Carroll’s group also noted that measuring urinary inflammatory chemokine IP-10 might be useful in identifying kidney transplant recipients who may be at risk of rejection after exposure to immune checkpoint inhibitor.
There were no treatment-related deaths or treatment-related serious adverse events. The most common grade 3 or grade 4 adverse events were decreased lymphocyte count in four patients, fever or infection in four patients, decreased hemoglobin in three patients, and increased creatinine in three patients.
This multicenter, single-arm trial took place across three hospitals in Australia, and enrolled 22 participants from 2017 to 2021. It included patients 18 years or older with incurable, locally advanced cancer or defined metastatic solid tumors who were eligible if they had a creatinine concentration of less than 180 mmol/L, no or low concentrations of donor-specific HLA antibodies, and an ECOG status of 0–2. Patients were to receive the checkpoint inhibitor nivolumab (Opdivo), although one patient ended up receiving avelumab (Bavencio) and another was given cemiplimab (Libtayo).
Of these 22 patients, four chose not to proceed in the trial. An additional patient had disease progression and died before receiving the first checkpoint inhibitor infusion. That left 17, with median age 67, two-thirds of them men. The trial was stopped prematurely due to the difficulties associated with running a clinical trial during COVID-19 pandemic.
Nivolumab was given at 3 mg/kg by IV infusion every 14 days for five cycles, and then at a fixed dose of 480 mg every 28 days for up to two years. Dosing schedules for avelumab and cemiplimab were not reported. Patients received a mean of three infusions, and the median follow-up was 28 months.

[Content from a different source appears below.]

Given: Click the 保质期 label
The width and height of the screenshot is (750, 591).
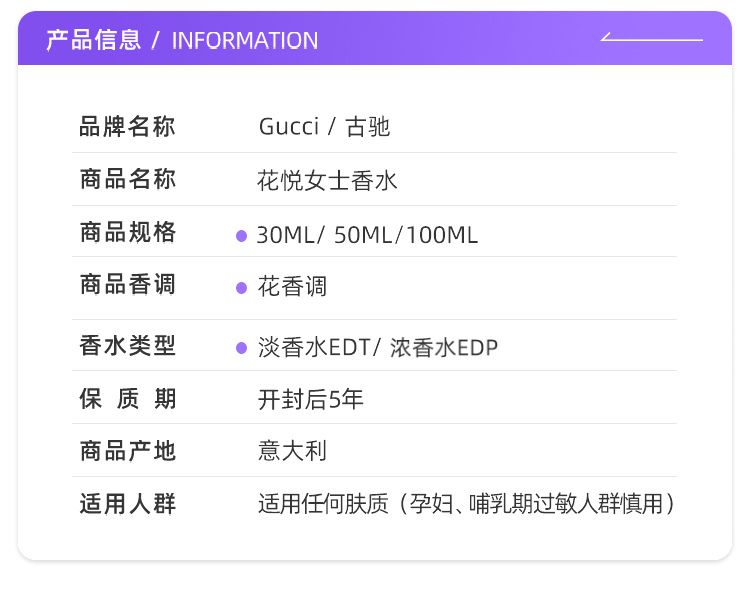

Of the 17 patients in the analysis, 16 had either a ECOG 0 or 1 status. Tumor types were varied and included six patients with cutaneous squamous cell carcinoma of the head and neck, three with squamous cell carcinoma of the head and neck/oropharynx, two with renal tract carcinoma, two with Merkel cell carcinoma, and one each with non-small cell lung cancer, melanoma, hepatocellular carcinoma, and colorectal cancer.

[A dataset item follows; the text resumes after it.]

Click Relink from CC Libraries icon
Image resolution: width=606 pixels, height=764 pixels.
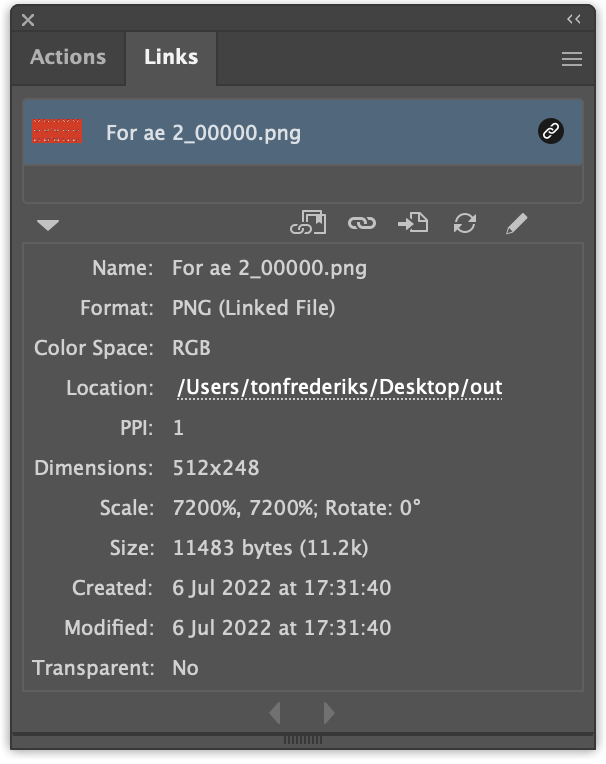[x=308, y=223]
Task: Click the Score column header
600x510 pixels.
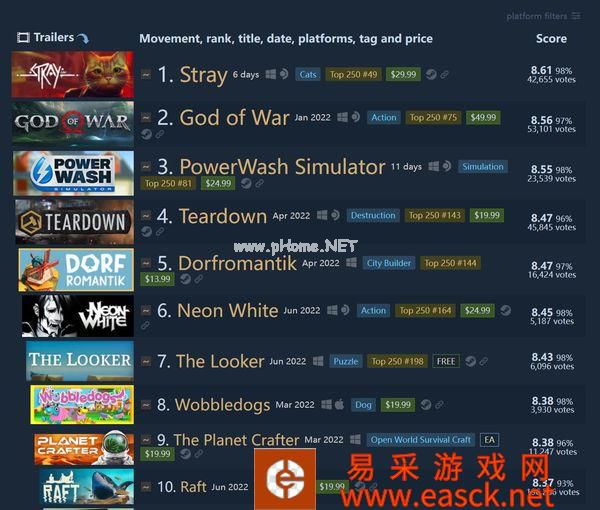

In a commentary accompanying the study, Céleste Lebbé, MD, PhD, of AP-HP Saint-Louis Hospital in Paris, and three colleagues noted that the inclusion of a wide variety of cancers, “with a possible bias toward malignancies that are highly responsive to checkpoint inhibitors,” was a methodological limitation of the study, as was the fact that most patients — including seven who had nodal metastases — were given their first-line systemic therapy.
“These limitations should prompt caution in the comparison of efficacy across studies and encourage the design of tumor-specific trials,” they wrote.
The study was funded by Bristol Myers Squibb.
Carroll had no disclosures. Multiple co-authors reported relationships with industry.
Lebbé reported relationships with Amgen, Bristol Myers Squibb, Merck Serono, MSD, Novartis, Pierre Fabre, Roche, Sanofi, Incyte, Pfizer, and InflaRx.